Leigha Wrote:I started a Zoom book club - 17 people joined. I’ll have to figure out the logistics of a larger group. Sitting outside, watching a crane of some type eating what looks like a snake from this vantage point. That’s the first time I’ve ever seen him catch anything.
My wife started a book club 5 years ago. We have about the same number of people but attendance is usually 8 to 12 which is good. More than 8 present and it is difficult hold together. It is supplemented by an on line site with additional members, some from very far away. Of course, some local members use this also.
My random thought for the day....... if time stopped then would there be a way to measure for how long it stopped?
(May 22, 2020 12:44 PM)Zinjanthropos Wrote: [ -> ]My random thought for the day....... if time stopped then would there be a way to measure for how long it stopped?

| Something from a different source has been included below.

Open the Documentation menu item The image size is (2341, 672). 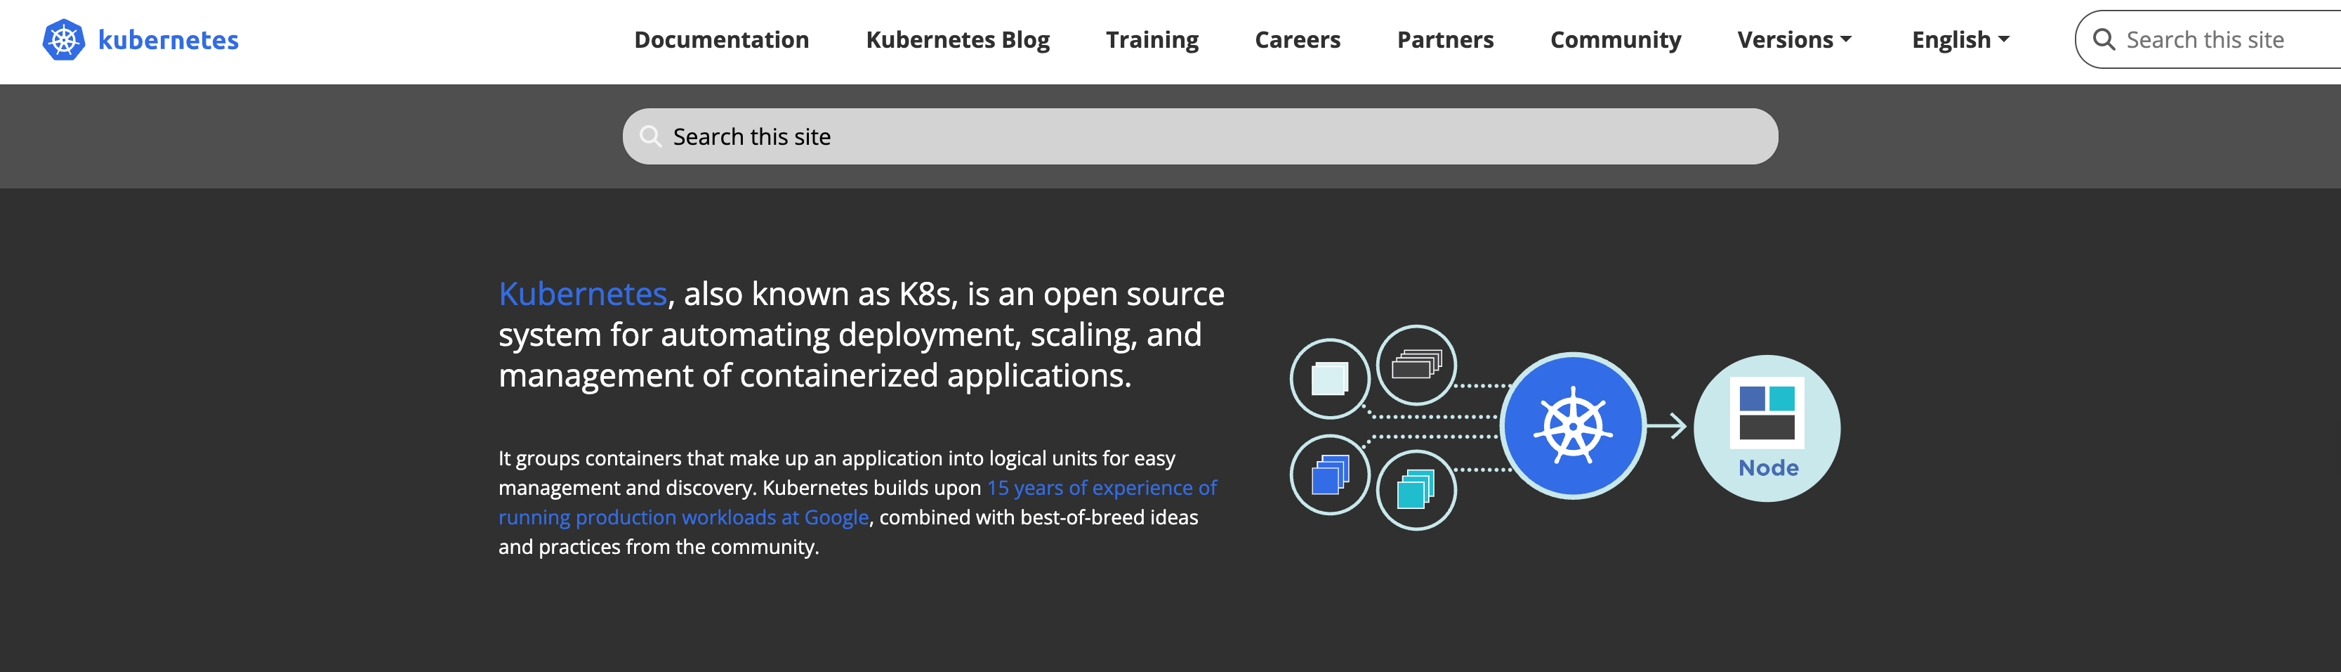[x=722, y=40]

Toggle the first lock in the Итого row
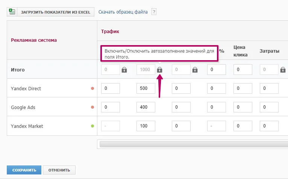click(124, 70)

Probably not by those experiencing the stoppage (i.e., measurement requires relationship to another realm that was still experiencing activity -- from the subatomic level upwards -- and its researchers having observational access to the realm where things froze).

Claims about a passage of time being applicable without change seem dependent upon there being an absolute background still designating units of time, despite any "freeze of the world" extending slash persisting through them for a duration (Newton's, Plato's, etc take on the matter.). Or dependence upon other speculative regions still experiencing change (like Sydney Shoemaker's thought experiment below).

With respect to the former, it's crudely analogous to an old reel of cinematic film repeating the same unchanging scene in several frames; or there being an interlude of blank frames intruding in the storyline before the movie events resume. IOW, the film frames -- which are more fundamental than the story unfolding on them -- are still marking off discrete intervals of time.

It's doubtful, however, that the "inhabitants" could ever know about the freeze or missing period since there would be no evidence of their world having had the same state reiterated over and over, or that an empty interruption ensued in the past. Those "transcendent" aberrations simply aren't influencing the internal continuity of the story. They are not held as information in it.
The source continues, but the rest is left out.